Luca Geronico mercoledì 17 gennaio 2018
Il premier israeliano, in visita in India, plaude pure alla svolta sull’Iran e al taglio dei fondi all’agenzia Onu per i palestinesi. Abu Mazen ad al-Azhar: «Decisione peccaminosa»
Benjamin Netanyahu  ad Ahmedabad, in India, con la moglie Sarah (Ansa)

Benjamin Netanyahu ad Ahmedabad, in India, con la moglie Sarah (Ansa)

«Lo spostamento dell’ambasciata degli Stati Uniti a Gerusalemme sarà molto più veloce di quanto si pensi: avverrà entro un anno da oggi». In volo verso la capitale indiana New Delhi, Benjamin Netanyahu, ha lanciato un chiaro messaggio sui tempi tecnici del processo di riconoscimento di Gerusalemme come capitale di Israele. Nelle sue dichiarazioni rilasciate in aereo, il premier israeliano ha elogiato il cambio di rotta dell’amministrazione Trump in merito all’Iran e all’accordo sul nucleare avallato dal suo predecessore Barack Obama. «Sapete cosa accadrà, annullare l’accordo è ciò che ha detto di voler fare», ha detto il premier israeliano che ha pure salutato con favore il taglio dei fondi statunitensi all’Agenzia delle Nazioni Unite per i rifugiati palestinesi (UNRWA): «Da 70 anni l’organizzazione perpetua la narrativa palestinese e l’abolizione del sionismo, e questa è la prima volta che gli americani la sfidano», ha aggiunto. Quanto al trasferimento dell’ambasciata degli Stati Uniti a Gerusalemme entro il 2018, precisa il quotidiano Haaretz, è una affermazione fatta in base a una «valutazione solida».

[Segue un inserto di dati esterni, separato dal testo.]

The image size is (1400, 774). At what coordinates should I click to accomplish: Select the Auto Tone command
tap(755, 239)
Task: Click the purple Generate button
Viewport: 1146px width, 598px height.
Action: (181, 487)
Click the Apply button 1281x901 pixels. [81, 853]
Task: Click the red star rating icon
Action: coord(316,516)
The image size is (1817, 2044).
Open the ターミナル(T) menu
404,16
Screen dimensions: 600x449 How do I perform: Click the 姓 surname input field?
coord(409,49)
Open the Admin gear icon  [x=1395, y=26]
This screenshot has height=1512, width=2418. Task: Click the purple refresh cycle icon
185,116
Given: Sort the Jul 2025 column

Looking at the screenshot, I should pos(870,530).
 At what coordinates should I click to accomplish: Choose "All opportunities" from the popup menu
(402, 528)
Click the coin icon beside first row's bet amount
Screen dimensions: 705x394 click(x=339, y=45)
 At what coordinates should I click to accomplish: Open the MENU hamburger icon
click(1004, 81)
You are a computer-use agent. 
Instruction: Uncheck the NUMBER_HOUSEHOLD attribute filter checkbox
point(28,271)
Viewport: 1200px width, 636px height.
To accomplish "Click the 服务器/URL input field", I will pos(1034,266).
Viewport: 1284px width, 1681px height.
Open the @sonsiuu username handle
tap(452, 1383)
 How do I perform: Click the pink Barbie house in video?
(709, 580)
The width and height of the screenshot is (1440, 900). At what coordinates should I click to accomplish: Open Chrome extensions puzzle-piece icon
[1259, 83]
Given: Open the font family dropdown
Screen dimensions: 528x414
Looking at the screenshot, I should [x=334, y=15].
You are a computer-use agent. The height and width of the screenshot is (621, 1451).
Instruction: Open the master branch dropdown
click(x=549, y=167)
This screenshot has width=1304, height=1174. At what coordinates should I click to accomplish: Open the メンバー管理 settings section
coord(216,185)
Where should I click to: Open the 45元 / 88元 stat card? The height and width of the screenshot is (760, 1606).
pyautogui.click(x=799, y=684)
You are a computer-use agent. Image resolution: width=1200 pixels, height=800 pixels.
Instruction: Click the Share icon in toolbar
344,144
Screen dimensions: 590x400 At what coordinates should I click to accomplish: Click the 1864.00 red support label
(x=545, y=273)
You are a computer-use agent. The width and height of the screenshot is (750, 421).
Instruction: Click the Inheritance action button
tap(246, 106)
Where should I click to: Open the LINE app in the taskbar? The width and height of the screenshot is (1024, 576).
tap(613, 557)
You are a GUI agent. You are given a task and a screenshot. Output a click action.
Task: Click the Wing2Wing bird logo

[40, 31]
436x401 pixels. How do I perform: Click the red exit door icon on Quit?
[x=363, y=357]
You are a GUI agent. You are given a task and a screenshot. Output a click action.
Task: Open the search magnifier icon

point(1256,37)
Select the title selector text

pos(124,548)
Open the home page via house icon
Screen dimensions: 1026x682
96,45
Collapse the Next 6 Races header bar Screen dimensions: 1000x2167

Al via ad al-Azhar la conferenza su Gerusalemme

Ha preso il via oggi al Cairo la Conferenza internazionale organizzata da al-Azhar, la più importante istituzione dell’islam sunnita, sulla questione del riconoscimento di Gerusalemme come capitale di Israele da parte degli Stati Uniti. La conferenza – che proseguirà anche domani presso il Centro Conferenze di al-Azhar – vedrà la partecipazione dei rappresentanti di 86 Paesi. Sicura la presenza, tra gli altri, del patriarca copto ortodosso Tawadros II. Il presidente dell’Autorità nazionale palestinese (Anp), Abu Mazen intervenendo ad al-Azhar ha bollato come una «decisione peccaminosa» la scelta del presidente statunitense Donald Trump di riconoscere Gerusalemme quale capitale di Israele e il trasferimento dell’ambasciata americana. Il leader palestinese ha ribadito che «l’amministrazione americana non è più affidabile per mediare fra noi e gli israeliani». «Il complotto contro Gerusalemme è di natura colonialista e americana e contraddice il diritto internazionale e sfida la volontà della Comunità internazionale», ha aggiunto.